The system may also play a role in symptoms of traumatic brain injury. Nedergaard has shown that in mice, the injuries can produce lasting damage to the glymphatic vessels, which are quite fragile. Mice are a good model, she says, because their glymphatic systems are very similar to humans’. She and Iliff found that even months after being injured, the animals’ brains were still not clearing waste efficiently, leading to a buildup of toxic compounds, including amyloid beta. Nedergaard returns to the dishwasher analogy. “It’s like if you only use a third of the water when you turn on the machine,” she says. “You won’t get clean dishes.”

Recent research has also found evidence that the glymphatic system may extend into the eye. For decades, scientists have noted that many people with Alzheimer’s disease also have glaucoma, in which damage to the optic nerve causes vision loss. But they struggled to find a common mechanism; the glymphatic system may be the link.

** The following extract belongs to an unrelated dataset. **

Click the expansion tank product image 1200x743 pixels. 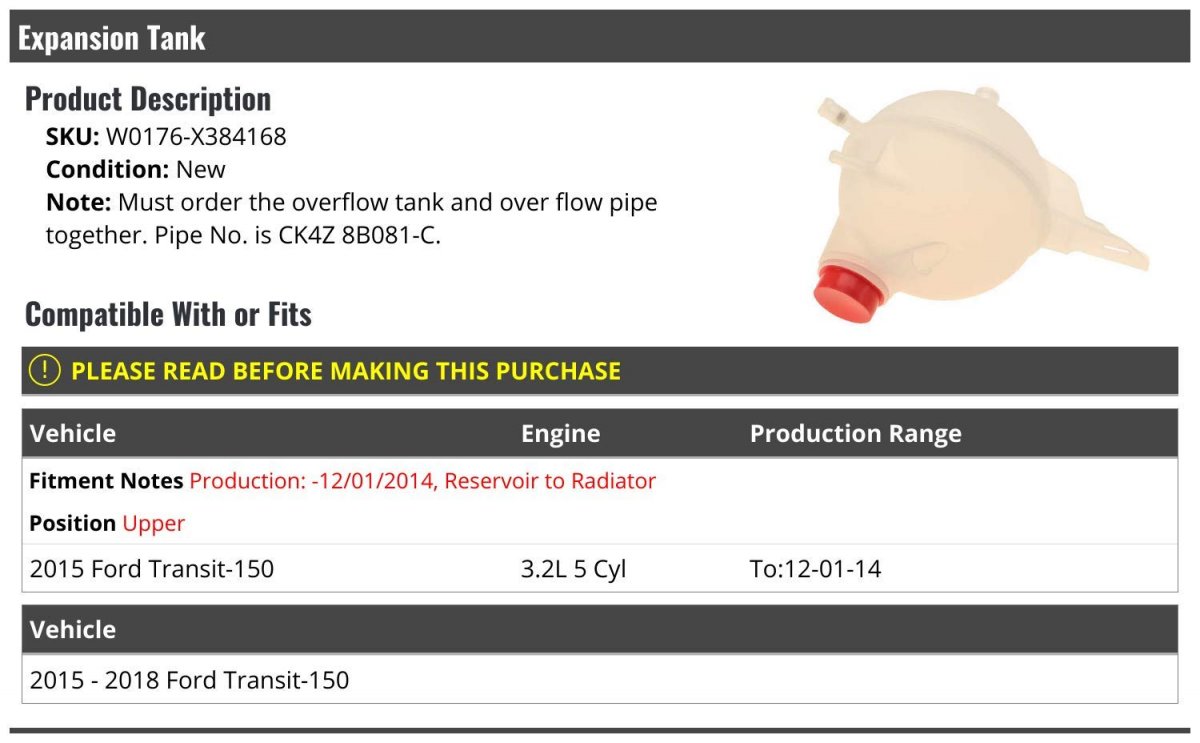coord(960,200)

In January, Belgian and Swiss researchers identified a rich network of glymphatic vessels within the optic nerve. The scientists also found that when these vessels malfunction, they seem to leave behind deposits of amyloid beta as well as other neurotoxins that damage the optic nerve.

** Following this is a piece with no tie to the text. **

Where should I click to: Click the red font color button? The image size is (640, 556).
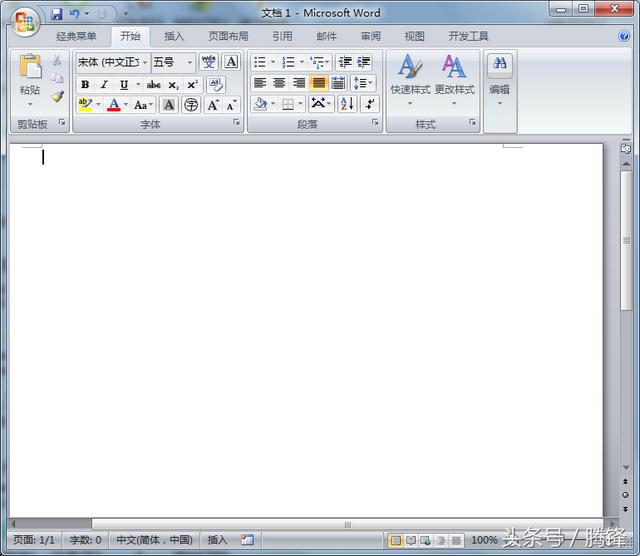[114, 105]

And in March, Harvard University researchers reported that glymphatic flow is significantly decreased in the period just before a migraine. The intense pain in these headaches is caused largely by inflamed nerves in the tissue that surrounds the brain. Neuroscientists Rami Burstein and Aaron Schain, the lead authors, theorize that faulty clearance of molecular waste from the brain could trigger inflammation in these pain fibers.

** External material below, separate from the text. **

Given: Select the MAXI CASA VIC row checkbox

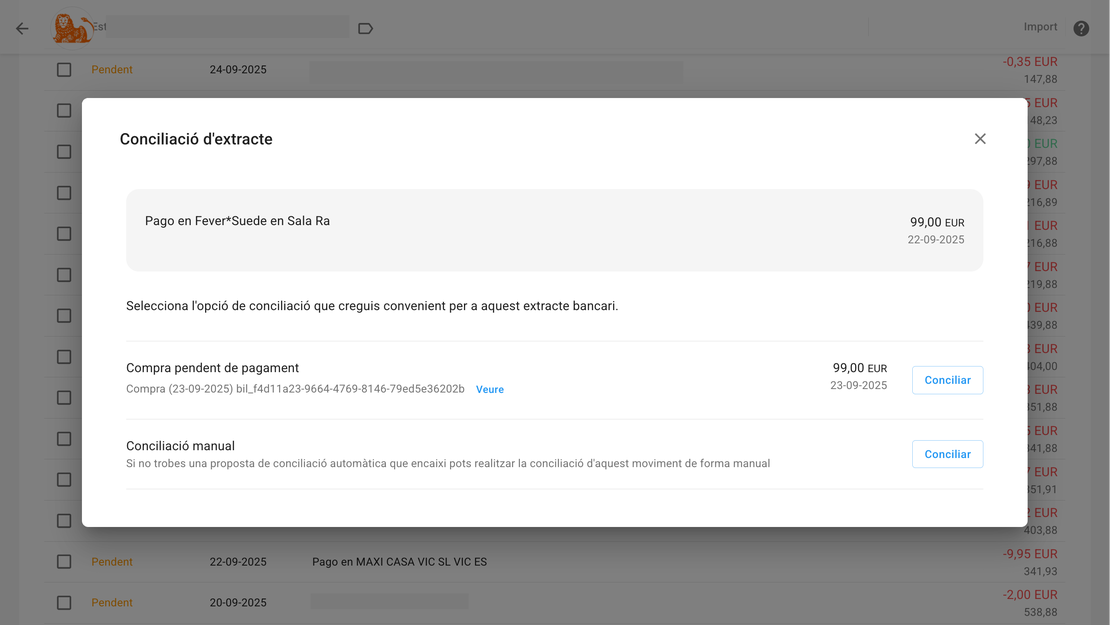Looking at the screenshot, I should tap(64, 562).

One key to glymphatic performance seems to be sleep. Nedergaard has shown that at least in mice, the system processes twice as much fluid during sleep as it does during wakefulness. She and her colleagues focused on amyloid beta; they found that the lymphatic system removed much more of the protein when the animals were asleep than when they were awake. She suggests that over time, sleep dysfunction may contribute to Alzheimer’s and perhaps other brain illnesses. “You only clean your brain when you’re sleeping,” she says. “This is probably an important reason that we sleep. You need time off from consciousness to do the housekeeping.”

Sleep position

Nedergaard and Benveniste have also found that sleep position is crucial. In an upright position — someone who is sitting or standing — waste is removed much less efficiently. Sleeping on your stomach is also not very effective; sleeping on your back is somewhat better, while lying on your side appears to produce the best results. The reason for these differences remains unclear, but Nedergaard suspects that it is probably related to the mechanical engineering of the lymphatic vessels and valves; she suggests that the healthiest approach may be to move periodically while you sleep.

Sleep is probably not the only way to improve glymphatic flow. For instance, a paper published in January by Chinese researchers reported that in mice, omega-3 fatty acidsimproved glymphatic functioning.

Benveniste is examining dexmedetomidine, an anesthetic that may have the ability to improve glymphatic flow. And in a small human study, other scientists have found that deep breathing significantly increases the glymphatic transport of cerebrospinal fluid into the brain.

Alitalo is experimenting with growth factors, compounds that can foster regrowth of the vessels in and around the brain. He has used this method to repair lymphatic vessels in pigs and is now testing the approach in the brains of mice that have a version of Alzheimer’s.

“Right now there are no clinical therapies in this area,” he says. “But give it a little time. This has only just been discovered.”